Memory Overcommit and the OOM Killer

Linux has a feature called memory overcommit. Put simply, it means kernel allocates memory even if it doesn't have enough. This happens when a new process is created using fork(). This effectively copies the parent's address space, and so requires twice the parent process' memory once the new process (child) is created. The memory overcommit feature means that fork() always returns a success. Even if there is not enough memory to create a new child process!
The idea behind a memory overcommit feature of Linux is that the child process rarely uses all the memory allocated to it. fork() is followed by exec() which overlays the child address space with some exectutable.

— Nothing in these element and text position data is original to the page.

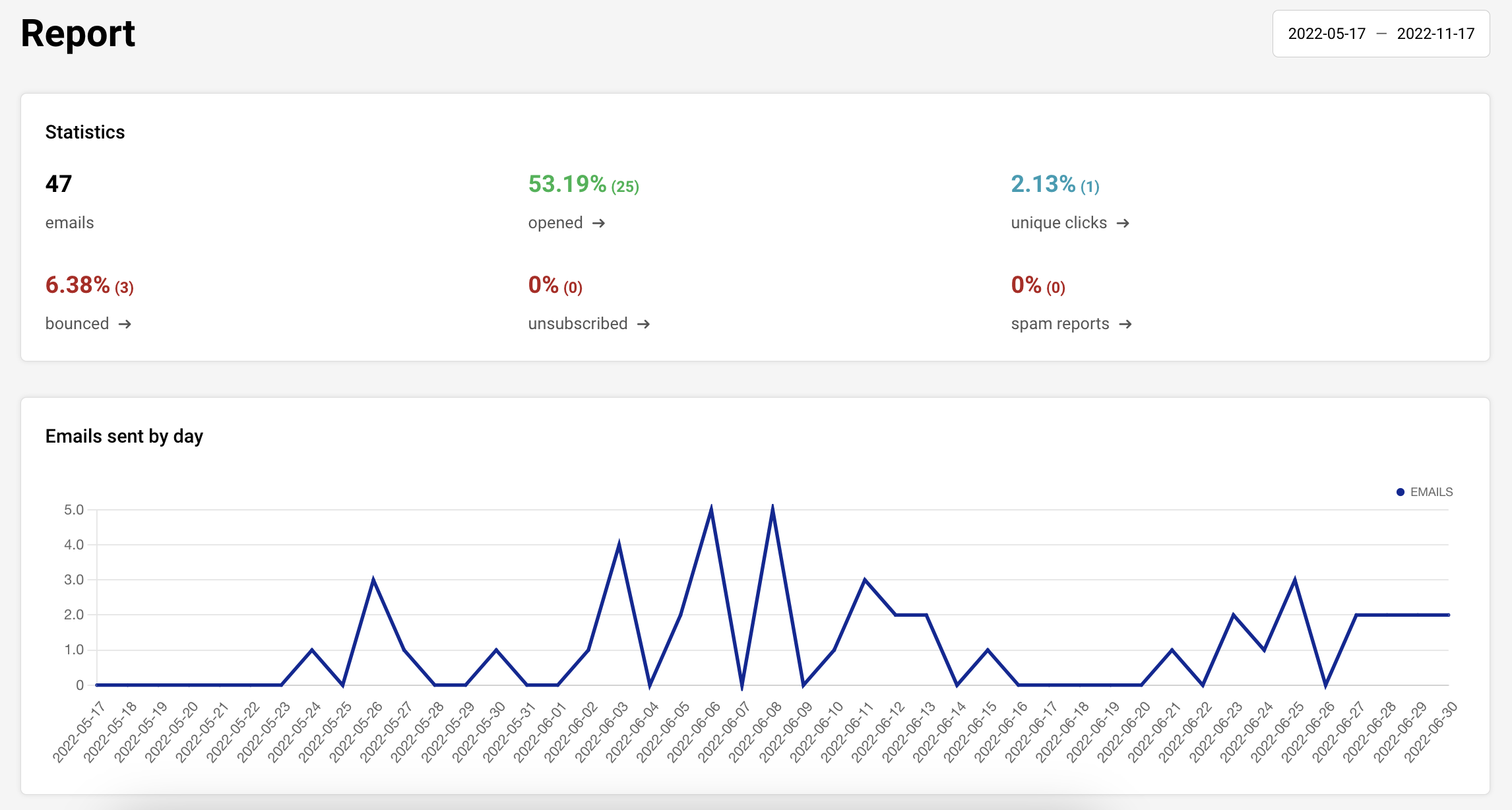Open the spam reports link
The image size is (1512, 810).
(1060, 324)
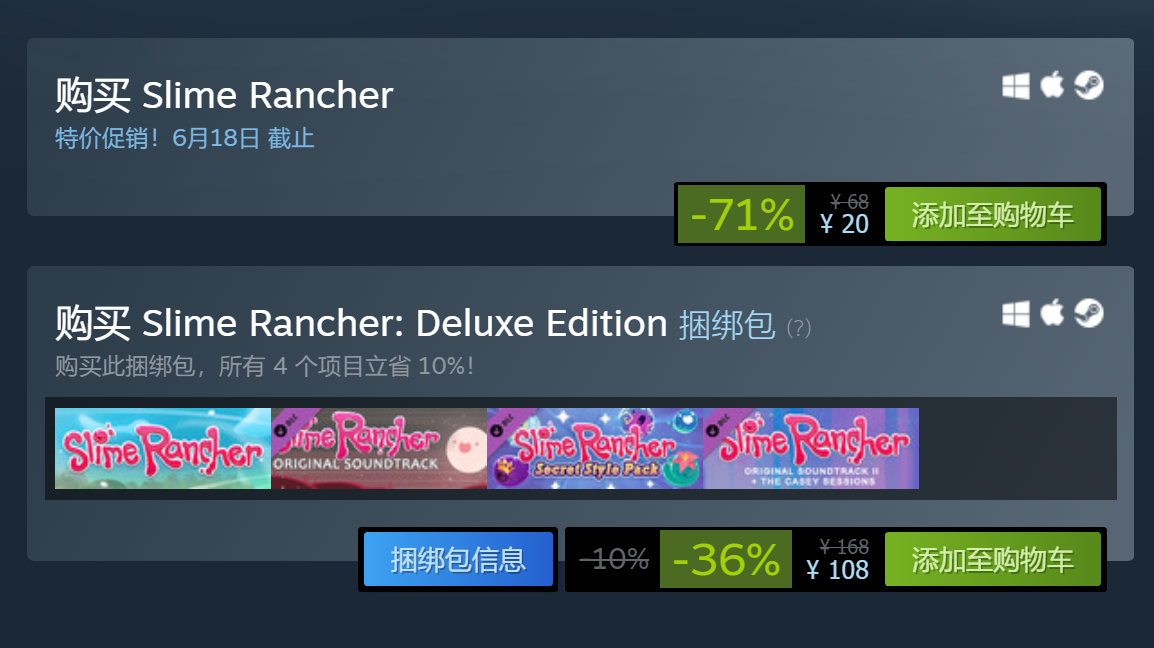Open 捆绑包信息 bundle info button
Screen dimensions: 1154x648
458,560
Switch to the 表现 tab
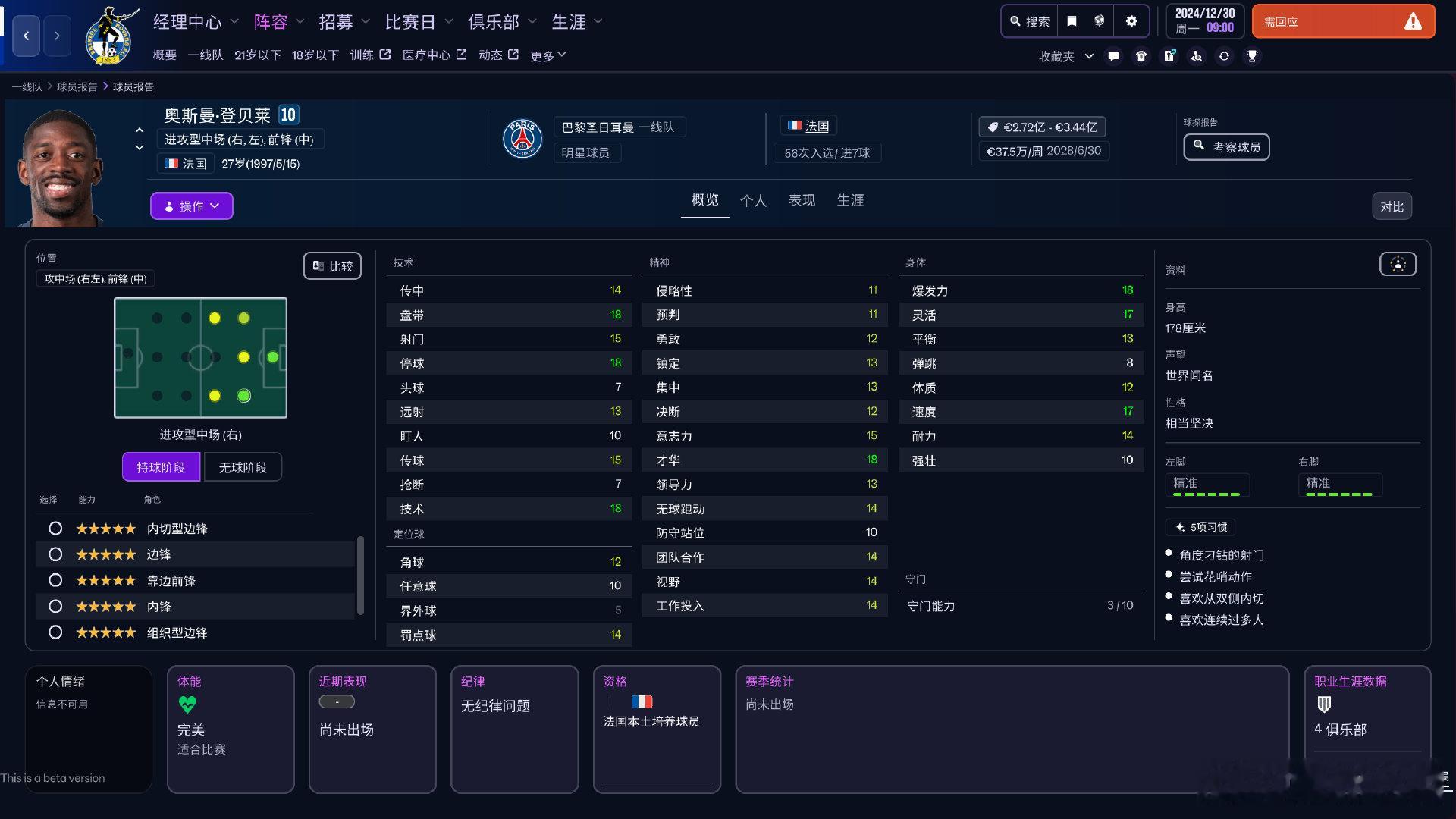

Once the exec() is done, the child process exits and the parent process (which goes into wait() after creation of child) resumes.
Failing to allocate enough memory when it is needed by the child results in another process being invoked. This process is called Out Of Memory (OOM) killer. The job of this process is to select a process to kill so that the memory requirements after fork() can be satisfied. Not a very desirable feature, but it is necessary to keep memory overcommit feature of Linux. This made OOM killer infamous. How to select a process to kill is tricky. It might happen that some important processes (e.g. a database) gets killed by OOM killer. Analogies like this show how serious the situation is when killer is invoked.
It seems that during 2.4, OOM killer's favourite process to kill was the Netscape browser. The browser would crash all of a sudden and you'd have no idea why.
The memory overcommit along with OOM is not an example of a good design feature, but has even made its way into AIX. With 2.6 the memory overcommit feature can be suppressed using some variables, but by default the feature is present.
Fortunately, it doesn't exist in Solaris. Solaris never used memory overcommit. First it was vfork() instead of fork() to prevent the failure of process creation. In Solaris 10, posix_spawn() is used instead of vfork() since vfork() is not MT-safe.


Curtis said...

The exec() doesn't terminate the child process; it keeps the same PID.

I know that's not the point of your post though, which is the memory situation. Linux gives you a broken hack, Solaris provides new system interfaces...

Anonymous said...

Yes, linux had a broken hack (and still has by default) and shows poor design taste.

But Solaris isn't inventing system interfaces. The name should give the game away. See

UX-admin said...

I believe that the point is, among other things, that Solaris uses POSIX implementation, whereas Linux internals are just another in a pile of hacks.

Just makes me appreciate my Solaris systems even more.